WHAT IS BEING ASKED » Pull out all lines from the listing below in which the word "Open" appears.

━━━━

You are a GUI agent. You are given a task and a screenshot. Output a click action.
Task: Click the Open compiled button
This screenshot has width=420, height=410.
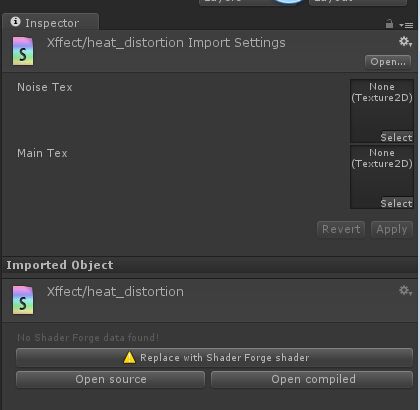(x=312, y=379)
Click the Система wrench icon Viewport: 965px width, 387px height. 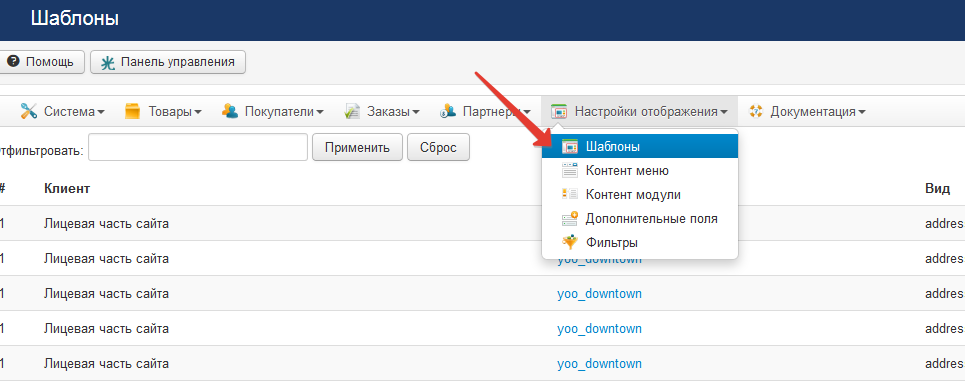28,111
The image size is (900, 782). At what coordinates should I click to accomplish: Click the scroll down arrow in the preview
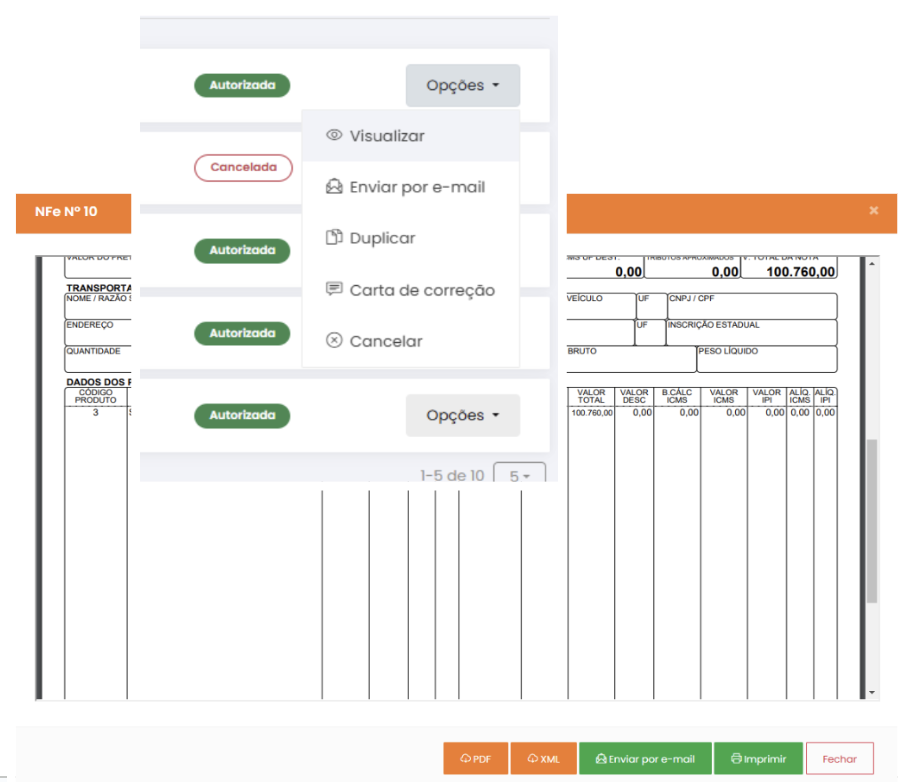click(871, 692)
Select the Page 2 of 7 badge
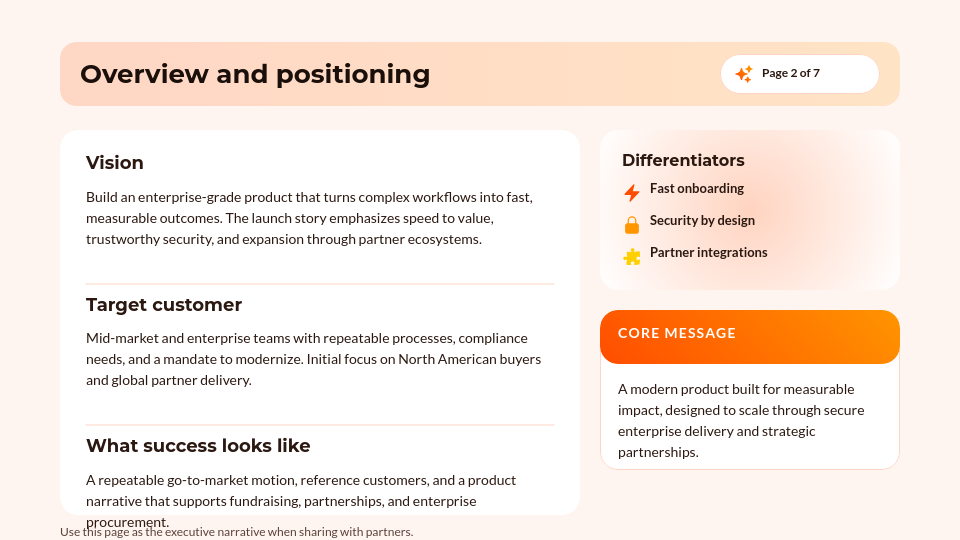960x540 pixels. tap(800, 74)
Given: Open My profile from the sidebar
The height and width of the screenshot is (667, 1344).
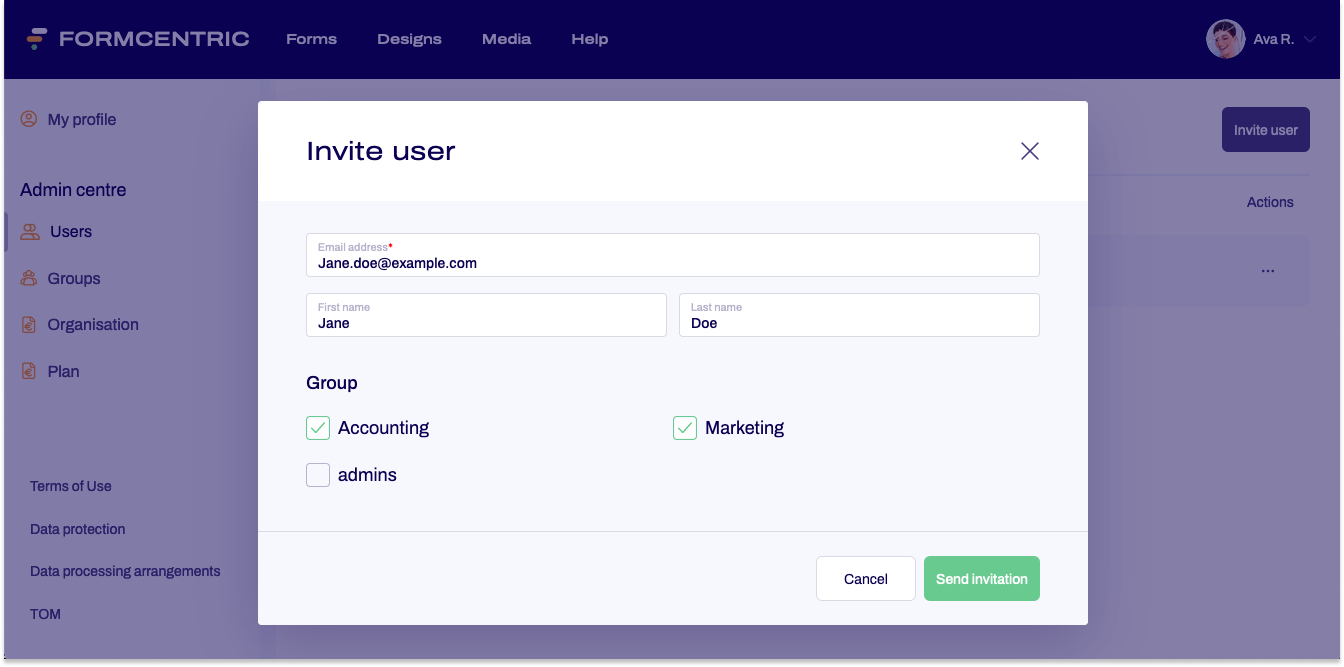Looking at the screenshot, I should pyautogui.click(x=80, y=119).
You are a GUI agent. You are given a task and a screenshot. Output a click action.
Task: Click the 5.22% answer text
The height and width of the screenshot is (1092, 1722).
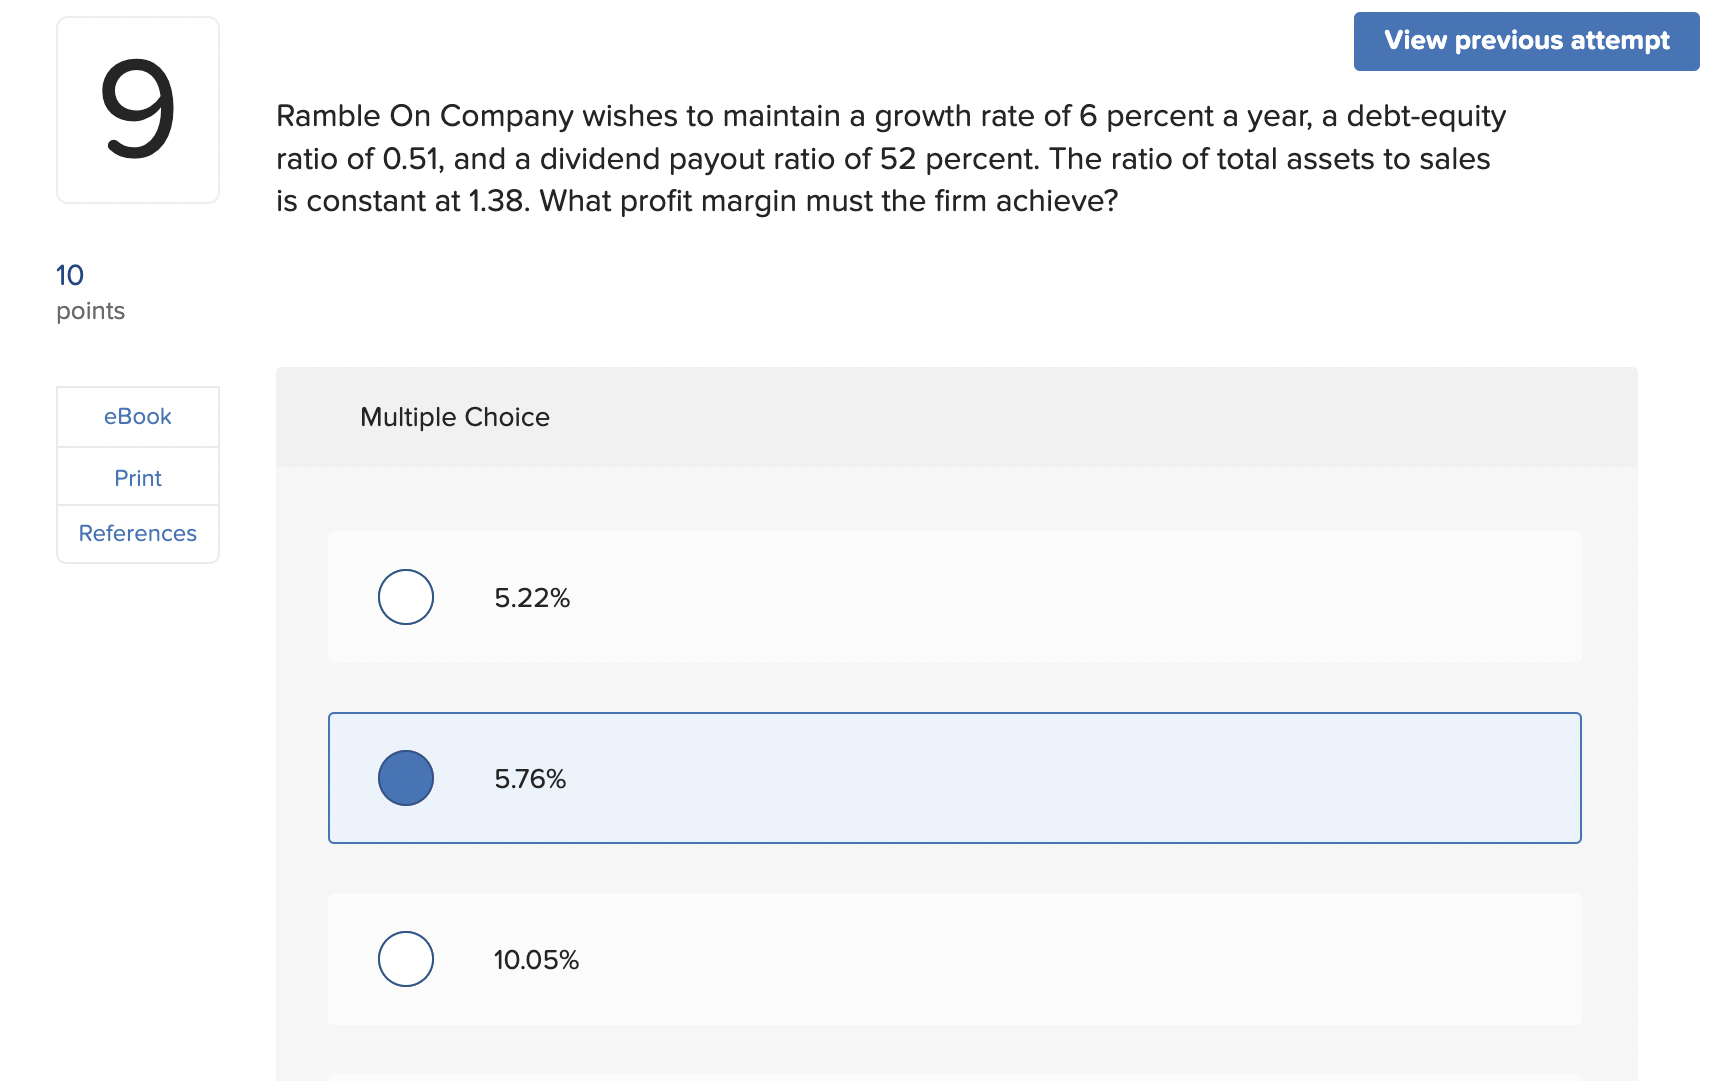tap(532, 598)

━━━━

PROBLEM SOLUTION »
Task: Click the Open compiled button
Given: Open My profile from the sidebar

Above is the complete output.